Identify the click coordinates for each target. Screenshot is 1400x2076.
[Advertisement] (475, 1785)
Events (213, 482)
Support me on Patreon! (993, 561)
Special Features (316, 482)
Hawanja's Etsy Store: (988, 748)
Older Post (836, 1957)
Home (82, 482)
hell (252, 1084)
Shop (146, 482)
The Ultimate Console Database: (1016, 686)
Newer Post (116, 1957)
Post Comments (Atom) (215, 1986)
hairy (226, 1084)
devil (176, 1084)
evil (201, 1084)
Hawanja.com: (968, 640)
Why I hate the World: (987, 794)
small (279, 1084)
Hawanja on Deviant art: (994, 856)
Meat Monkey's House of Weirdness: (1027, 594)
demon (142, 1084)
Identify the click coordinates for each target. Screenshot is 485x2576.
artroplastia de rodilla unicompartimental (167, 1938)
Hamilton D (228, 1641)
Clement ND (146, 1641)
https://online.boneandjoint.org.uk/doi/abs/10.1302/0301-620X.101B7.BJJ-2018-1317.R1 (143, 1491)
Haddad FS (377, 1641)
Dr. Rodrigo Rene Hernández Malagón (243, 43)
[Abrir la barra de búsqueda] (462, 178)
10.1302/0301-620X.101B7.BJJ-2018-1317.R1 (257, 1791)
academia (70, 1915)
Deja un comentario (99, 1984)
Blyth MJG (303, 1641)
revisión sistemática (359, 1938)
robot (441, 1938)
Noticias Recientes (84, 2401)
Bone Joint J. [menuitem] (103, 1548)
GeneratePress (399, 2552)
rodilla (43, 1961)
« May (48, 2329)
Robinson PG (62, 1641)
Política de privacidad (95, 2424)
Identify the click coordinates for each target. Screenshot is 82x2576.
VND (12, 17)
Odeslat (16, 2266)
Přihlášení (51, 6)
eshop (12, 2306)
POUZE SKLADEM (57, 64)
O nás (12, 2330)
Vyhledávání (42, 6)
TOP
====================
Put every line of the rows above into a single numbered list, omitting any blank lines.

1. Identify the click coordinates for each target. Screenshot is 1400x2076.
2. [Advertisement] (475, 1785)
3. Events (213, 482)
4. Support me on Patreon! (993, 561)
5. Special Features (316, 482)
6. Hawanja's Etsy Store: (988, 748)
7. Older Post (836, 1957)
8. Home (82, 482)
9. hell (252, 1084)
10. Shop (146, 482)
11. The Ultimate Console Database: (1016, 686)
12. Newer Post (116, 1957)
13. Post Comments (Atom) (215, 1986)
14. hairy (226, 1084)
15. devil (176, 1084)
16. evil (201, 1084)
17. Hawanja.com: (968, 640)
18. Why I hate the World: (987, 794)
19. small (279, 1084)
20. Hawanja on Deviant art: (994, 856)
21. Meat Monkey's House of Weirdness: (1027, 594)
22. demon (142, 1084)
23. Identify the click coordinates for each target. Screenshot is 485x2576.
24. artroplastia de rodilla unicompartimental (167, 1938)
25. Hamilton D (228, 1641)
26. Clement ND (146, 1641)
27. https://online.boneandjoint.org.uk/doi/abs/10.1302/0301-620X.101B7.BJJ-2018-1317.R1 (143, 1491)
28. Haddad FS (377, 1641)
29. Dr. Rodrigo Rene Hernández Malagón (243, 43)
30. [Abrir la barra de búsqueda] (462, 178)
31. 10.1302/0301-620X.101B7.BJJ-2018-1317.R1 (257, 1791)
32. academia (70, 1915)
33. Deja un comentario (99, 1984)
34. Blyth MJG (303, 1641)
35. revisión sistemática (359, 1938)
36. robot (441, 1938)
37. Noticias Recientes (84, 2401)
38. Bone Joint J. [menuitem] (103, 1548)
39. GeneratePress (399, 2552)
40. rodilla (43, 1961)
41. « May (48, 2329)
42. Robinson PG (62, 1641)
43. Política de privacidad (95, 2424)
44. Identify the click coordinates for each target. Screenshot is 82x2576.
45. VND (12, 17)
46. Odeslat (16, 2266)
47. Přihlášení (51, 6)
48. eshop (12, 2306)
49. POUZE SKLADEM (57, 64)
50. O nás (12, 2330)
51. Vyhledávání (42, 6)
52. TOP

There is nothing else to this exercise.